Can I see the actual outputs?

Yes. Open a result and you can inspect every rendered output - the actual webpage, UI component, or SVG the model produced - alongside its score.

How we judge, and its limits

The soft-signal score is a cross-family panel, and we measured its bias.

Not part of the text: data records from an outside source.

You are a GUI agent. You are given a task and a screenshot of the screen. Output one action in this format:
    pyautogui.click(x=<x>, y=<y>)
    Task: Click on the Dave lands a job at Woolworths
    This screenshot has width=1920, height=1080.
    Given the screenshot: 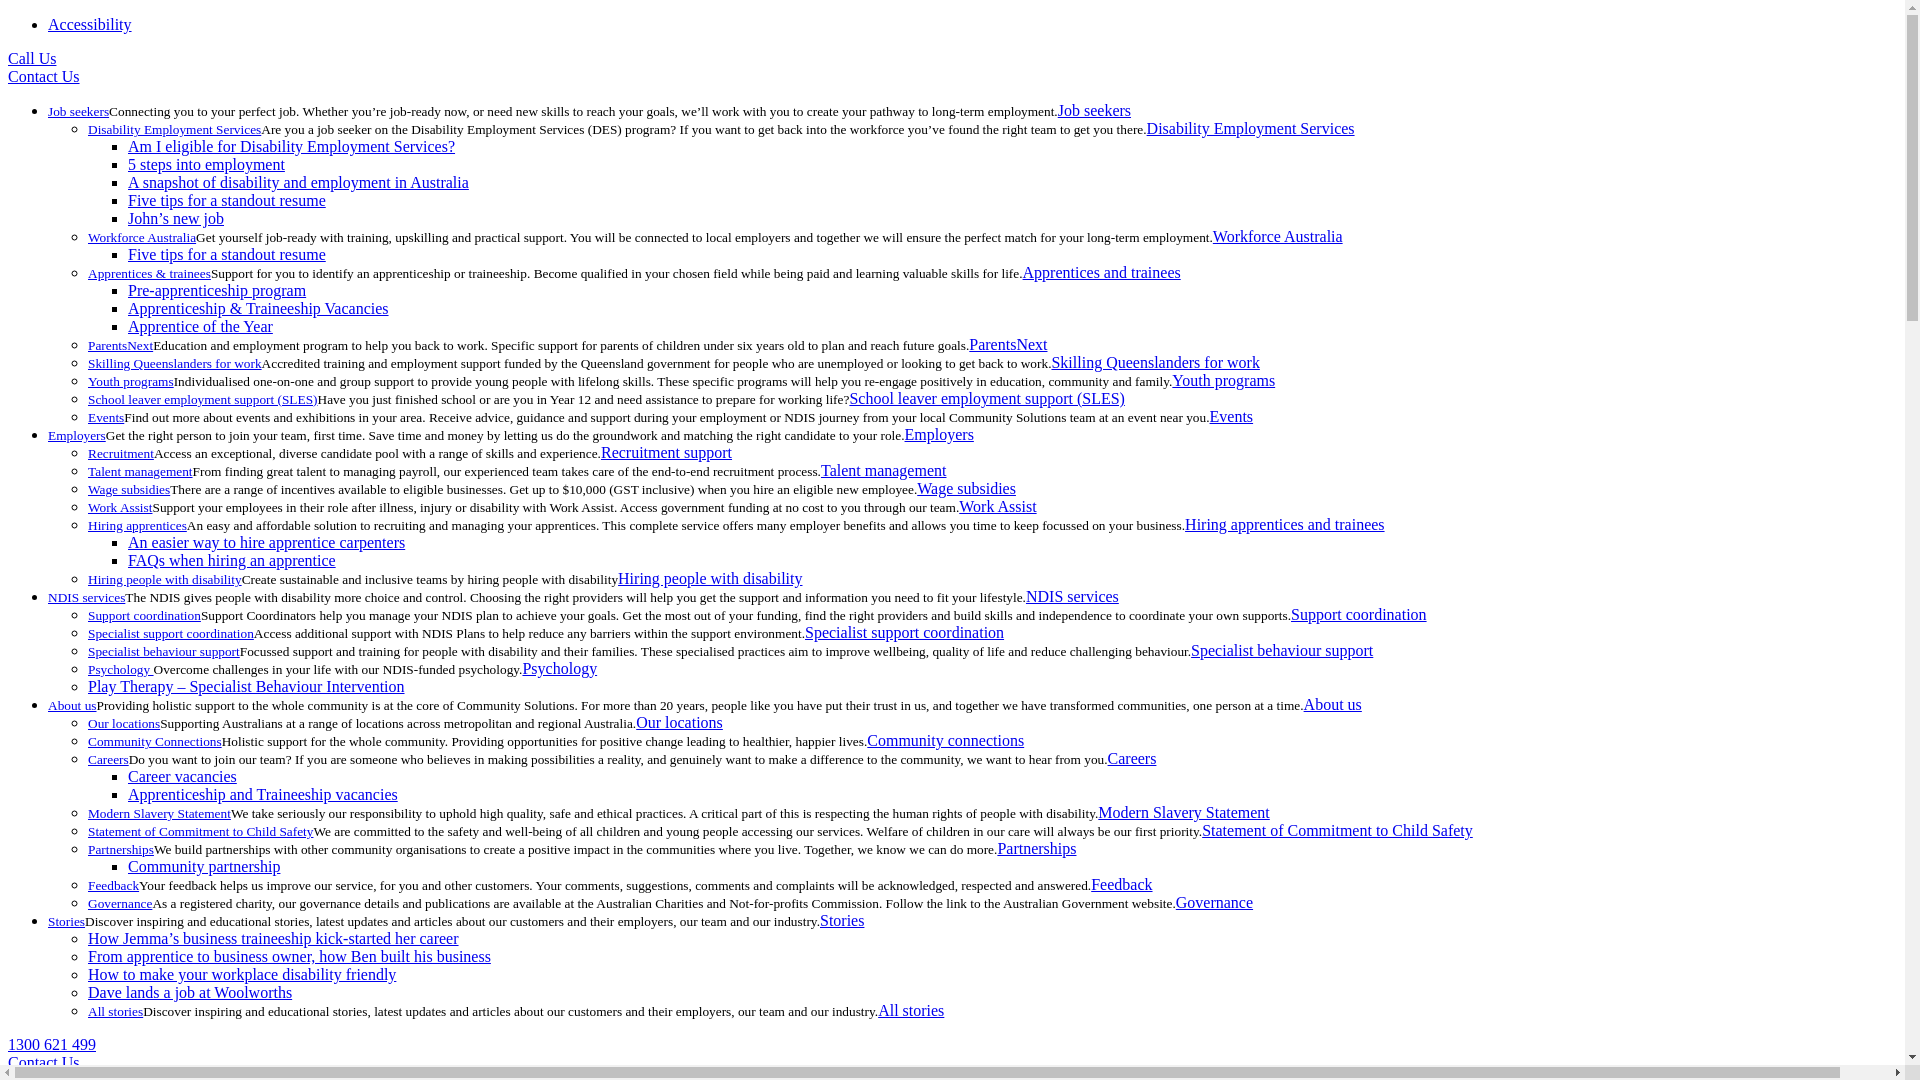 What is the action you would take?
    pyautogui.click(x=190, y=992)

Each soft-signal visual build is scored by a four-family vision panel: Anthropic (claude-opus-4-8, run keyless on the agent rail), OpenAI (gpt-5.5), Google (gemini-3.1-pro), and xAI (grok-4.3). All four judges score the same full-page screenshot against the same four-criterion showcase rubric (brief fidelity, visual design, craft, impact) on a 1-5 scale, with an identical prompt, so the scores are comparable. The published judge axis is leave-one-family-out (LOO): a model is never scored by a judge of its own family, which removes same-family self-preference structurally. The old single-judge (claude-opus-4-8 only) score is retained alongside for comparison.

Anthropic judge
claude-opus-4-8
-4.1pts
self-preference

Scores its own family lower than the other judges do (own 0.58 vs others 0.62, n=60).

OpenAI judge
gpt-5.5
+11.8pts
self-preference

Scores its own family higher than the other judges do (own 0.82 vs others 0.70, n=18).

Google judge
gemini-3.1-pro-preview
-13.1pts
self-preference

Scores its own family lower than the other judges do (own 0.49 vs others 0.62, n=18).

xai judge
grok-4.3
+21.5pts
self-preference

Scores its own family higher than the other judges do (own 0.79 vs others 0.58, n=24).

Inter-judge agreement (n=168)Pearson 0.7563Spearman 0.7038Krippendorff alpha 0.5627

Measured self-preference: the Anthropic judge scored Anthropic-family models 0.041 lower (on the 0-1 axis) than the other two families scored the same builds (own mean 0.578 vs others 0.619, n=60 build-task pairs). The openai judge's self-preference delta was +0.118 (own 0.823 vs others 0.705, n=18). The google judge's self-preference delta was -0.131 (own 0.490 vs others 0.620, n=18). Inter-judge agreement across 168 build-task pairs: mean pairwise Pearson 0.7563, Spearman 0.7038, Krippendorff alpha 0.5627 (interval). To remove the bias from the published number, the soft-signal axis uses a leave-one-family-out panel: a model is never scored by a judge of its own family. The single-judge score is kept beside it so the correction is visible. The bulk of the benchmark (the objective suites) has no model in the loop at all.